There was a hell of a "fuss" when China tossed the Sino-British Joint Declaration into a dumpster. Just because the perception of you and perhaps some others is that more were paying paying attention to Daryl's tweet than they were to the catastrophe going on in Hong Kong, a catastrophe that is on-going, doesn't mean that your perception is the truth. Far from it. What does that have to do with Putin's insane invasion of democratic Ukraine? Is there racism going on at the Polish border where refugees are escaping Putin's monstrous assault on a European democracy? Yes. There are reports that some Ukrainian citizens "of color" are experiencing exactly that, and some aren't citizens of Ukraine, but rather people staying there for one reason or another and caught up in an unbelievable Russian invasion. I suspect that they will make their way into the EU eventually with some help from concerned Europeans, purely my opinion, but that there should be any distinction made is outrageous. You have brought that up. Others have, as well. I have read about it myself from different sources. I didn't get that information from here. However, if you want to have an extensive discussion of racism in this country, or any other not having a bearing on what's happening to Ukraine and the surrounding region, why don't you start a thread about it? Why not "bump" a thread about racism from the half dozen, likely more, threads that have been in D&D in the past? You are derailing things here, @Sweet Lou 4 2, in my opinion. You mean well, but you aren't helping the discussion about the hell that has descended upon Ukraine. By the way, I'm was very much aware of the Sino-Indian conflict you mentioned, just as I am aware of previous skirmishes, standoffs, and more major conflicts between the two countries. I'm sure I'm not the only one here, in my opinion. I spent several weeks in India during the mid-'60's and have had an interest in the country ever since.

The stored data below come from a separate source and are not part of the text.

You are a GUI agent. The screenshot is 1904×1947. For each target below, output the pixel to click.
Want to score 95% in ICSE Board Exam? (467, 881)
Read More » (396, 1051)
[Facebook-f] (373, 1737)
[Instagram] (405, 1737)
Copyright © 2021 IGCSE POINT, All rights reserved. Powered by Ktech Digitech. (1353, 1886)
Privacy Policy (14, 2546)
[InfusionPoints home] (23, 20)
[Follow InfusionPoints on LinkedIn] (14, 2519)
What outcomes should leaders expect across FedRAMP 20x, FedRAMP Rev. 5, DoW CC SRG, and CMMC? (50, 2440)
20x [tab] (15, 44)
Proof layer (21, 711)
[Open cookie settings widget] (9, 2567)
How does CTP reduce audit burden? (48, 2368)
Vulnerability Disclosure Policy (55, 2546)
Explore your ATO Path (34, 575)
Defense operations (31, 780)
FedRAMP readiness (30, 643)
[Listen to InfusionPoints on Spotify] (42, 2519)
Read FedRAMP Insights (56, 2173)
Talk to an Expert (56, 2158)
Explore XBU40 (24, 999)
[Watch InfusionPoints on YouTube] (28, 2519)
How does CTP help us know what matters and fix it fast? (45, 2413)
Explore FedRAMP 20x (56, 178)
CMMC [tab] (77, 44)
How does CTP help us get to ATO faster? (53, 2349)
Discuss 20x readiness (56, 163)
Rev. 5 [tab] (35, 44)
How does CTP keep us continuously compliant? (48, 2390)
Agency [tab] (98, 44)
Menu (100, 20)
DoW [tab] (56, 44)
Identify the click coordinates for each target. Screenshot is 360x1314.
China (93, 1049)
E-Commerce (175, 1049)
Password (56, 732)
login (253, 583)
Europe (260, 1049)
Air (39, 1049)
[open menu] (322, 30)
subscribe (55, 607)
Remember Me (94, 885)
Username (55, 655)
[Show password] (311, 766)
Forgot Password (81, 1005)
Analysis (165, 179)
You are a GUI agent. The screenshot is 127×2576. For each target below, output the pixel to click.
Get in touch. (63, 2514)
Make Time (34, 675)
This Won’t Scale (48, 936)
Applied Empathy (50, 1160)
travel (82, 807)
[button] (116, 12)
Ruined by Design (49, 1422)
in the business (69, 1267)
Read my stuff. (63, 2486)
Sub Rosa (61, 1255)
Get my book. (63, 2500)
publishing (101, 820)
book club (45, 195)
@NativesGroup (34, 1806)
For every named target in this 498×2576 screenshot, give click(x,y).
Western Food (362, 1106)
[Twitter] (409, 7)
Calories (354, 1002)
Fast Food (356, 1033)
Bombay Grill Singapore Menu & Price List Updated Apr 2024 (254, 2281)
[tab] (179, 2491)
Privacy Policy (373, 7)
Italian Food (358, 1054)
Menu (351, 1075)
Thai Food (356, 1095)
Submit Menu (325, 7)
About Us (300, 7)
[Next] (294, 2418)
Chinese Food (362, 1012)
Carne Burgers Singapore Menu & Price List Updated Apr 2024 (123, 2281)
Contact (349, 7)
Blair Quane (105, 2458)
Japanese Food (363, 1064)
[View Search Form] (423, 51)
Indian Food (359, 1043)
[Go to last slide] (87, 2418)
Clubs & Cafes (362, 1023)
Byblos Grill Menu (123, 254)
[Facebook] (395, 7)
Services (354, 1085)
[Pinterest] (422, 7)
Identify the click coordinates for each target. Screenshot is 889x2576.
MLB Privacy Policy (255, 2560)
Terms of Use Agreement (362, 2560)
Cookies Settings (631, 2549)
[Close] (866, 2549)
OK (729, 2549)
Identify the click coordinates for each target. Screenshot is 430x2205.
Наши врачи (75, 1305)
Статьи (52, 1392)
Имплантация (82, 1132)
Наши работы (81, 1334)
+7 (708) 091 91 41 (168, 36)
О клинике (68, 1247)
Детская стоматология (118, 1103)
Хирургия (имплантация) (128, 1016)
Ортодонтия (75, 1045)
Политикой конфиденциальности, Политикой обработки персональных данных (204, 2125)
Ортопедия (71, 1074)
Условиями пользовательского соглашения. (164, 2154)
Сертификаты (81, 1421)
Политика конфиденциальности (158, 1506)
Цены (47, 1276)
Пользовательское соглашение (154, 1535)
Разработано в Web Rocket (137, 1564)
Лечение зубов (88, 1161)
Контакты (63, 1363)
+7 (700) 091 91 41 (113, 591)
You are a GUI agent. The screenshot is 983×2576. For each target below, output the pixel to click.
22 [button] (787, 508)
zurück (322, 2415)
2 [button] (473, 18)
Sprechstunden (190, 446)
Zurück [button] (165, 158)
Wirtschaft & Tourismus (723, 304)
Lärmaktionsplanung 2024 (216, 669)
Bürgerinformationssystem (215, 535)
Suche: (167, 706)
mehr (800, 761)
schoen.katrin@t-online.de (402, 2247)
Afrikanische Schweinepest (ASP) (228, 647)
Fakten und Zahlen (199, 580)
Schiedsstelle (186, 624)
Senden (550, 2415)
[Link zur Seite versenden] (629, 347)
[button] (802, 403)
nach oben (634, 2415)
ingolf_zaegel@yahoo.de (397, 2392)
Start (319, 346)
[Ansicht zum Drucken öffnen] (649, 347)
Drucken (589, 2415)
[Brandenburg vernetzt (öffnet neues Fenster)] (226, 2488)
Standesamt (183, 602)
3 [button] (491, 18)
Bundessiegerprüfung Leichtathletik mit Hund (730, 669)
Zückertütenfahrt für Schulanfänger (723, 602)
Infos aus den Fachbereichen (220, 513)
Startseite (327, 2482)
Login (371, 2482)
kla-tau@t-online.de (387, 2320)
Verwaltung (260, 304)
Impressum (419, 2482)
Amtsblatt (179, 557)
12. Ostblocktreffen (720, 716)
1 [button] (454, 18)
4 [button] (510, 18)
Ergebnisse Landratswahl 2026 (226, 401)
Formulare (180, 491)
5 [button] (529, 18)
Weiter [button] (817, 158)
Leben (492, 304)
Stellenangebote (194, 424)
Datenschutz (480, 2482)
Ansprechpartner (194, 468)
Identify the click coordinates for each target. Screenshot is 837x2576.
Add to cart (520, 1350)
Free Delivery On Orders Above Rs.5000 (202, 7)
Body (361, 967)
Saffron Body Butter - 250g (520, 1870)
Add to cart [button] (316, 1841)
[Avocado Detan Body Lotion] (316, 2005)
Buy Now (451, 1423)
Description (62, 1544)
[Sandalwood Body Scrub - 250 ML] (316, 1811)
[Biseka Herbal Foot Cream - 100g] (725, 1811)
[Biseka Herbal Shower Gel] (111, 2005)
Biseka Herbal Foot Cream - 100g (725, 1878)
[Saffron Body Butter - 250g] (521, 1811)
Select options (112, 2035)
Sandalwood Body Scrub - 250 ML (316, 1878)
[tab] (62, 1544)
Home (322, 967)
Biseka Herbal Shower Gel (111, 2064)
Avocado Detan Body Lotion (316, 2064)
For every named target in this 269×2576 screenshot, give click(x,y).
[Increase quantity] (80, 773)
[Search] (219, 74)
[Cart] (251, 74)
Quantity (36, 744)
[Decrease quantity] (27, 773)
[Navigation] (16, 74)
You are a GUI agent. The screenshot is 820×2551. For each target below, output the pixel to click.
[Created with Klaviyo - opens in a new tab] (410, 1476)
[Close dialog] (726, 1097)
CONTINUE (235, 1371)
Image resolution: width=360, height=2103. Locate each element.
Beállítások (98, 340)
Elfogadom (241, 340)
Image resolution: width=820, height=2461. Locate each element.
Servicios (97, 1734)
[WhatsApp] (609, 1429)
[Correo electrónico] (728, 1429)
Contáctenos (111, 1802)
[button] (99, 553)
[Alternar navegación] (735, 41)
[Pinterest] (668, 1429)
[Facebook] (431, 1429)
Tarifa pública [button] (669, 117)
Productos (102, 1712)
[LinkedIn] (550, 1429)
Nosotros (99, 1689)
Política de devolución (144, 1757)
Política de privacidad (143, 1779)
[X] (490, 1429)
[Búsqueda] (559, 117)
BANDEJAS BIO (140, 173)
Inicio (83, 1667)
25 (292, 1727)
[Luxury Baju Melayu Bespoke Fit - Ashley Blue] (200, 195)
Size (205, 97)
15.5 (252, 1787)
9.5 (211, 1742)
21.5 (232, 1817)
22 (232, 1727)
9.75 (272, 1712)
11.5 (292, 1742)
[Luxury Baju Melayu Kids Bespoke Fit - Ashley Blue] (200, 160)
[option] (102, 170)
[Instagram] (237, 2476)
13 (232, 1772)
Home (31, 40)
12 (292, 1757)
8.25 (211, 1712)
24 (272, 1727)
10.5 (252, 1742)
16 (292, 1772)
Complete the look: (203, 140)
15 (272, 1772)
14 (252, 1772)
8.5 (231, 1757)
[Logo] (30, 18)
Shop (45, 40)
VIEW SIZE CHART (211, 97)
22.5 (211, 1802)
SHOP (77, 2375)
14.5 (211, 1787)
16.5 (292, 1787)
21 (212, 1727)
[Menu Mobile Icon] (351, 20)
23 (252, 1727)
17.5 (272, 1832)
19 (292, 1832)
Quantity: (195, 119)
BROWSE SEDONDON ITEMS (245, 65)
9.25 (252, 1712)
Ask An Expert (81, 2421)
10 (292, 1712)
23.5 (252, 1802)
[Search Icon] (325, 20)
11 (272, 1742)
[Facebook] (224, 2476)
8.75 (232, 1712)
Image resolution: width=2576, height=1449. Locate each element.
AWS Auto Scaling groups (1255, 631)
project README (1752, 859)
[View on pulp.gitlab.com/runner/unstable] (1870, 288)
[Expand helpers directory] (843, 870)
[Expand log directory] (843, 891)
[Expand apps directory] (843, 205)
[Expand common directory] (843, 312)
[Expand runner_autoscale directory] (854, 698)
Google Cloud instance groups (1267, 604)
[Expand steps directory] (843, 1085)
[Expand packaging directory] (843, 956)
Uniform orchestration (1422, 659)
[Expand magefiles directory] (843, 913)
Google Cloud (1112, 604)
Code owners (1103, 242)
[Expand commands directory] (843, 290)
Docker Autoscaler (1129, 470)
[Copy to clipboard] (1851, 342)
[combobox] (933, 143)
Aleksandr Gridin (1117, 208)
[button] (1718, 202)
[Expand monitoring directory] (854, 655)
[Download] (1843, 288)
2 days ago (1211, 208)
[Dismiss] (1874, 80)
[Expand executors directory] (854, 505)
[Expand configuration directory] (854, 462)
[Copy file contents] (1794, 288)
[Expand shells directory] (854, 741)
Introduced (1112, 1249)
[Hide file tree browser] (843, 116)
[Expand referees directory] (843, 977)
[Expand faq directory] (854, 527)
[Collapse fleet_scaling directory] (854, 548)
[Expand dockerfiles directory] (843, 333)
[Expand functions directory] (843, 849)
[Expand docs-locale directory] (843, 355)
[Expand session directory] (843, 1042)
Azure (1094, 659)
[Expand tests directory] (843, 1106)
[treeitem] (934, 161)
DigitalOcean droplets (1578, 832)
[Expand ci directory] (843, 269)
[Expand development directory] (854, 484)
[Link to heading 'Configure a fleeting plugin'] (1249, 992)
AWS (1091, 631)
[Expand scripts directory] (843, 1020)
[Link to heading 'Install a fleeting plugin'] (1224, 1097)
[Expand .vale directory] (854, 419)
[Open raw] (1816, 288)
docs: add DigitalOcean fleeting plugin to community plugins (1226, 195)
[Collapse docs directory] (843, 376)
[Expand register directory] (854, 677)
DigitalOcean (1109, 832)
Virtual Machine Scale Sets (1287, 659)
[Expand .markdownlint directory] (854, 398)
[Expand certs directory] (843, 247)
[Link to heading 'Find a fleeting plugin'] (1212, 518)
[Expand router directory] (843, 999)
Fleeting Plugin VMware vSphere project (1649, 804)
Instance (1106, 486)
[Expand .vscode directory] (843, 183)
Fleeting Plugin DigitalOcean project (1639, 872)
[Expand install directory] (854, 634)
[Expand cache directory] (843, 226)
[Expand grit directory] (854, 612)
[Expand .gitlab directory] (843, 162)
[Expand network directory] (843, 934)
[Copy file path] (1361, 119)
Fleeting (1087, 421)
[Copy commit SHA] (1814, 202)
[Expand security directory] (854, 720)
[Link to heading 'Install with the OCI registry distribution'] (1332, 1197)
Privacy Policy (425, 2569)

You can literally watch Europe's largest nuclear plant being shelled and all markets are crashing hard along due to it. Power unit 1 got hit.
As I was saying the PRC doesn't want to be seen too closely associated with a loser if things go very badly for Putin. As bizarre as it sounds but Xi Jinping might be in a position to play mediator Putin won't listen to the US or NATO but he might listen if Xi Jinping steps in.
Insanity. Is Russia deliberately trying to draw NATO into this conflict? Doing something that endangers all of Europe with a radioactive catastrophe that beggars the imagination might bring that about.
Well, hopefully that reactor doesn't have the flaw design. https://www.brookings.edu/articles/terrorism-and-nuclear-energy-understanding-the-risks/ Could any of the 103 nuclear reactors in the United States be turned into a bomb? No. The laws of physics preclude it. In a nuclear weapon, radioactive atoms are packed densely enough within a small chamber to initiate an instantaneous explosive chain reaction. A reactor is far too large to produce the density and heat needed to create a nuclear explosion. Could terrorists turn any of our reactors into a Chernobyl? Again, extremely unlikely. American reactors have a completely different design. All reactors require a medium around the fuel rods to slow down the neutrons given off by the controlled chain reaction that ultimately produces heat to make steam to turn turbines that generate electricity. In the United States the medium is water, which also acts as a coolant. In the Chernobyl reactor it was graphite. Water is not combustible, but graphite—pure carbon—is combustible at high temperatures. Abysmal management, reckless errors, violation of basic safety procedures, and poor engineering at Chernobyl caused the core to melt down through several floors. A subsequent explosion involving steam and hydrogen blew off the roof (there was no containment structure) and ignited the graphite. Most of the radioactive core spewed out.